Busse weiterhin im Schrittempo

Weil die Senatsverkehrsverwaltung z.B. weiterhin die Einrichtung von Busspuren in der Potsdamer und Leipziger Straße sabotiert und die polizeiliche Überwachung der vorhandenen, auf den Berufsverkehr befristeten Busspuren aufgegeben wurde, mußte zum Fahrplanwechsel die Fahrzeit aller hier verkehrenden Buslinien erneut verlängert werden. So beträgt die jetzt im Fahrplan zugrunde gelegte Fahrzeit der Buslinie 348 für die ca. 2 km lange Strecke zwischen U-Bf. Kurfürstenstraße und U-Bf. Mohrenstraße 17 Minuten. Dies entspricht einer Durchschnittsgeschwindigkeit von ca. 7 km/h!
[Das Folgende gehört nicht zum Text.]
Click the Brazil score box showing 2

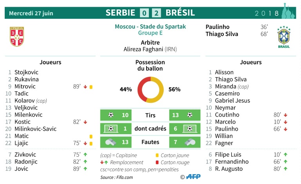coord(156,13)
Durch diese katastrophale Verkehrssituation und den gleichzeitgen Sparzwang blieb der BVG nichts anderes übrig, als die Takte der hier verkehrenden Linien deutlich zu strecken. Erreichte die Potsdamer Straße bisher selbst außerhalb des Berufsverkehrs knapp den von der Senatsverkehrsverwaltung als Limit für die Einführung einer Busspur gesetzten Wert von 15 Bussen je Stunde, so fahren durch Linienstreichungen und Taktausdünnungen jetzt nur noch 9 Busse - und schon verweigert die Verkehrsverwaltung auch hier die dringend erforderlichen Busspuren.

Der bekannte Teufelskreis

Vor diesem Hintergrund fordert die IGEB, den bisherigen 15-Min-Takt nicht durch einen 20-, sondern durch einen 10-Minuten-Takt zu ersetzen und sofort das vor einem Jahr vom Senat beschlossene Beschleunigungskonzept und die zwischen den beiden Regierungsparteien im Dezember 1992 geschlossene Koalitionsvereinbarung (die sogar eine Beschleunigung auf 270 km Busnetz noch im Jahr 1993 vorsieht) umzusetzen. Sollten auch diese Ankündigungen wiederum tatenlos verhallen, werden die kommenden Fahrplanwechsel wohl noch gravierendere Angebotsverschlechterungen bringen, die zusammen mit den angekündigten Tariferhöhungen den altbekannten Teufelskreis von schlechterem Angebot und immer weniger Fahrgästen weiter beschleunigen.